‘Pesawat Gus Dur Datang, Hujan pun Reda’


Kelebihan Gus Dur di mata para sahabat dan orang-orang dekatnya.

Meski telah tiada, namun spirit Gus Dur tetap mengilhami banyak orang. Beberapa temannya menceritakan kisahnya saat istigasah peringatan ulang tahun atau milad almarhum mantan Presiden Abdurrahman Wahid di kediamannya di Ciganjur, Jakarta Selatan, beberapa waktu yang lalu.

Ketua Umum Pengurus Besar Nahdlatul Ulama Said Aqil Siradj menceritakan bahwa ia pernah diajak Gus Dur ziarah ke pedalaman Tasikmalaya, Panjulan. Gus Dur membawanya ke sebuah kuburan yang sepi. Untuk mencapai lokasi saja, harus menyeberang situ.

Saat tiba, Gus Dur menuju satu makam.
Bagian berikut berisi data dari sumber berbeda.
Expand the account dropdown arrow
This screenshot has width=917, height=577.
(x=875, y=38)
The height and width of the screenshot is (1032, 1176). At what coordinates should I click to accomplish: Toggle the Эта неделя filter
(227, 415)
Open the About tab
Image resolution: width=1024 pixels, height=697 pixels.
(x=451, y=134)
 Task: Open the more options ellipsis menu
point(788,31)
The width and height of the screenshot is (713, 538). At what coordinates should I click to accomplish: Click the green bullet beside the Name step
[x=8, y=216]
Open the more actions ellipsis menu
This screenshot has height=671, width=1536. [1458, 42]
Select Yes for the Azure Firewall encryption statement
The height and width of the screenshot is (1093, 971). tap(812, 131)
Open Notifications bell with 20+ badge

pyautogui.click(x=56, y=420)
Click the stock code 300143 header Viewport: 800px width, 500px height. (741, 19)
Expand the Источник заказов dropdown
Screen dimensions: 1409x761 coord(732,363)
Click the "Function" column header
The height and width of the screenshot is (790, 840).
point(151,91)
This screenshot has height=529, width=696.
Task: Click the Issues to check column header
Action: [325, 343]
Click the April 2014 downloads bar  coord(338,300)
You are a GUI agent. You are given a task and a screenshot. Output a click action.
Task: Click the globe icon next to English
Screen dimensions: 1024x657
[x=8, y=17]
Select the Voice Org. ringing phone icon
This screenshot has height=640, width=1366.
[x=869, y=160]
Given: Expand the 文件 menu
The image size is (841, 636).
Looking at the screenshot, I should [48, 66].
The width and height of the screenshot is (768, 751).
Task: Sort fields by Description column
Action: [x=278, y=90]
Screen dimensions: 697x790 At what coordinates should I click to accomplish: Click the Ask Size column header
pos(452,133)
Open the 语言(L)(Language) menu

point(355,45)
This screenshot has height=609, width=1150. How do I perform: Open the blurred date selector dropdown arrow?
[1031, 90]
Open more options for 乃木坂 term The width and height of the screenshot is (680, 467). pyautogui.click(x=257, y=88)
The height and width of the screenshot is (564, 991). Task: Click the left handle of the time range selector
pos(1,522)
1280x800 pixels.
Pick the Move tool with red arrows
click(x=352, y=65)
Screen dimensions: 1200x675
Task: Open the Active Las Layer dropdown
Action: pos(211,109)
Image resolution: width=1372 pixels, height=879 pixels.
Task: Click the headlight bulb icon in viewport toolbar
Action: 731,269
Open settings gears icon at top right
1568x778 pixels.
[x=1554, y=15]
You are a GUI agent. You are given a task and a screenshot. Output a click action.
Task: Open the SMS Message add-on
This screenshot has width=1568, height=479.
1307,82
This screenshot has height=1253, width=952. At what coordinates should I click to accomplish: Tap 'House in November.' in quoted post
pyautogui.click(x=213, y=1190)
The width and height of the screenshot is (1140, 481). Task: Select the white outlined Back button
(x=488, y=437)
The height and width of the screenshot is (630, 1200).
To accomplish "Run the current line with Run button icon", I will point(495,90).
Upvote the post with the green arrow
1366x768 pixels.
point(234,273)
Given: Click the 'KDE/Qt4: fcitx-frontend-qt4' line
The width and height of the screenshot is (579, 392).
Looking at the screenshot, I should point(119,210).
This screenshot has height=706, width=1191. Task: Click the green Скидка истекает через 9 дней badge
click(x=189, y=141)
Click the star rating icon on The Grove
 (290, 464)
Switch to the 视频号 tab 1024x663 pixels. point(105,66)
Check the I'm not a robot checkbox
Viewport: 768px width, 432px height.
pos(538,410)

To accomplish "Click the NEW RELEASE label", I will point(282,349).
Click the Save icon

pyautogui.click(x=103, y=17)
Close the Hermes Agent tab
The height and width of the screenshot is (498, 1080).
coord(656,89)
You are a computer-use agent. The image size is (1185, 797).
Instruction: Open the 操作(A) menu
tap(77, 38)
Saat ditanya Said, siapa jenazah yang telah dikebumikan di tanah itu, Gus Dur tidak langsung menjawab.  “Dia orang sakti. Dia mencari musuh agar dia bisa dikalahkan,” ujar Said meniru ucapan Gus Dur.

Orang sakti yang dimaksud Gus Dur, kata Said, ternyata bernama Surya Mesesa, seorang penyebar agama Islam di Pulau Jawa. Gus Dur memberitahukan kepada Said, mengapa Surya Mesesa bisa masuk Islam.

“Untuk mendapatkan musuh, Surya Memesa sampai ke Madinah, dan bertemu Syeikh Ali. Oleh Syeikh Ali, Surya Mesesa disuruh mengangkat sebuah tongkat, dan tidak bisa. Karena itu, dia masuk Islam,” ujarnya.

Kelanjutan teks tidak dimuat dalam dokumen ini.